Regardez d’abord autour de vous
À remarquer
- La maison en bois de l’ancien abbé
- Les simples étagères du musée
- Les vieilles photographies
- Les bols, les tissus et les instruments de musique
L’histoire du lieu
À la fin des années mille neuf cent quatre-vingt-dix, derrière les salles du temple de Wat Ket Karam se dressait une résidence en bois à moitié délabrée, autrefois occupée par l’abbé. On l’appelait Hong Tu Chao Luang, la maison du moine aîné. Certains membres de la communauté du temple proposaient de démolir le bâtiment, d’autres voulaient le laisser tel quel. Jarin « Jack » Bain, un paroissien âgé surnommé oncle Jack, proposa une troisième solution : restaurer la maison et la consacrer aux objets que le temple et les habitants du quartier n’utilisaient déjà plus, mais qu’ils n’osaient pas jeter. Le dix-neuf décembre mille neuf cent quatre-vingt-dix-neuf, la communauté lui confia la création du musée.
Bain était arrivé là par son propre parcours familial. Il avait grandi à quelques centaines de mètres de Wat Ket Karam, dans le domaine de la Borneo Company, qui faisait le commerce du teck. Son père en fut le dernier directeur de l’agence de Chiang Mai. Jarin lui-même travailla vingt-deux ans dans l’entreprise et dirigea le flottage des grumes sur le Ping jusqu’à Pak Nam Pho ; puis il servit encore neuf ans dans une banque. Au moment de la fondation du musée, les entrepôts fluviaux et les radeaux avaient déjà disparu de la vie quotidienne. Bain connaissait ce quartier d’avant le chemin de fer et les automobiles par les récits de sa famille, et le commerce du teck par son propre travail.
La nouvelle équipe du musée n’avait presque pas d’argent. Le toit fuyait et les vitrines étaient insuffisantes. Bain organisait des collectes au temple, demandait aux habitants d’apporter des armoires et des étagères, et obtint du temple lui-même les couvercles de vieux cercueils : ils furent adaptés en panneaux pour les objets exposés. Lors du déblaiement de l’ancienne résidence, il trouva des drapeaux thaïlandais, des images de Bouddha, des amulettes, de la vaisselle, des photographies et des livres. Ces objets constituèrent la première exposition.

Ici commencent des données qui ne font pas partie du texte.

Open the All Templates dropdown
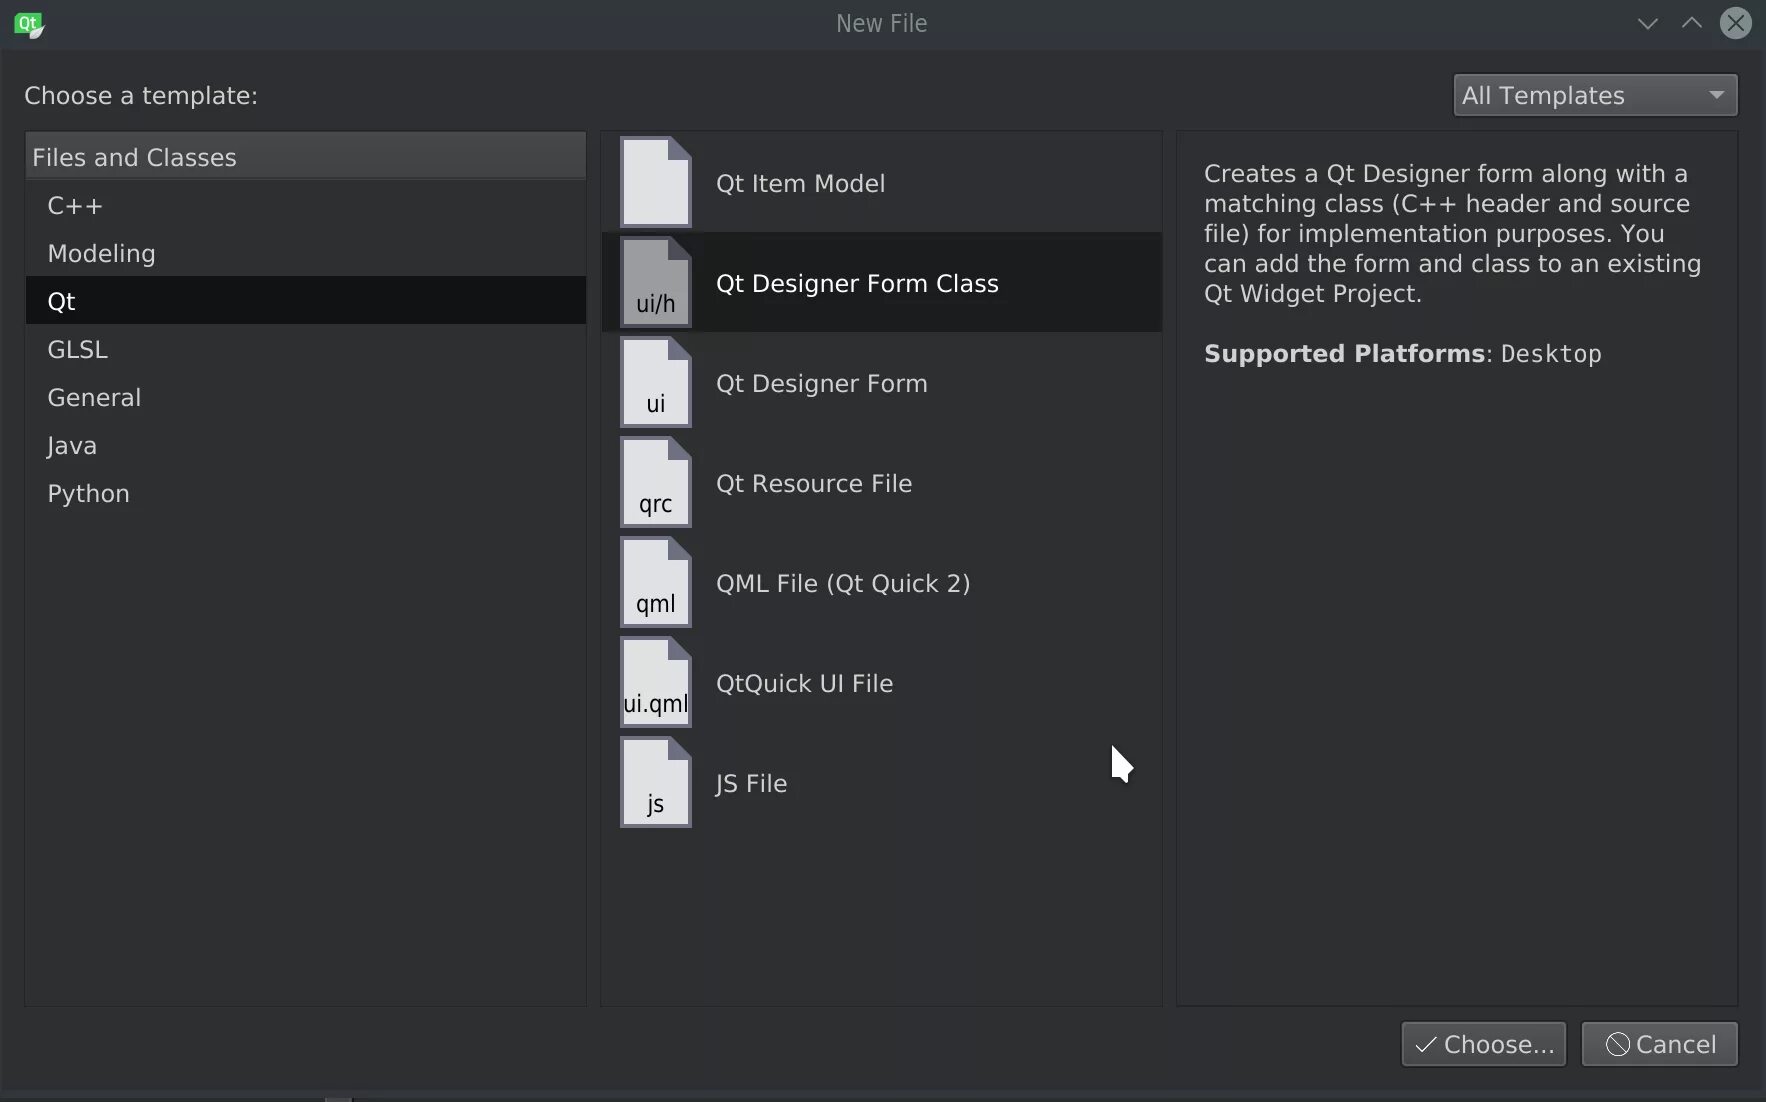(1594, 96)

Voyant que la vieille maison ne serait plus démolie, les paroissiens commencèrent à apporter des biens provenant de leurs propres familles : des tissus, des monnaies, des céramiques, des instruments de musique et des paniers tressés. Le photographe Boonserm Sattrabhaya remit des clichés du Chiang Mai d’autrefois, l’antiquaire Anan Rittidet des objets de sa collection personnelle. En avril deux mille, le musée ouvrit. Bain y était à la fois gardien, responsable et guide ; ni lui ni ses aides ne recevaient de rémunération régulière. Lorsque la porte était verrouillée, les visiteurs sonnaient une clochette, et oncle Jack arrivait de sa maison voisine.
Après la mort de Bain en deux mille treize, son ami et cofondateur Somwang Rittidet prit les clés ; plus tard, les moines s’occupèrent de la collection. En deux mille vingt-cinq, des étudiants de l’Université de Chiang Mai triaient de nouveau ces collections, dressaient un inventaire et renouvelaient l’exposition. Sur de simples étagères restaient des bols, des tissus et des instruments portant les noms des donateurs, et le musée occupe toujours l’ancienne maison de l’abbé que la communauté avait envisagé de démonter.
Sur place
La cour du temple est accessible selon le rythme monastique local ; le musée peut avoir des horaires irréguliers ou être en restauration, vérifiez sur place.
Vérifié : 26 juin 2026. Vérifiez la source officielle avant votre visite.Habillez-vous avec respect et considérez d’avance la visite du musée comme facultative : son accessibilité peut changer. La cour du temple mérite d’être visitée même sans entrer à l’intérieur.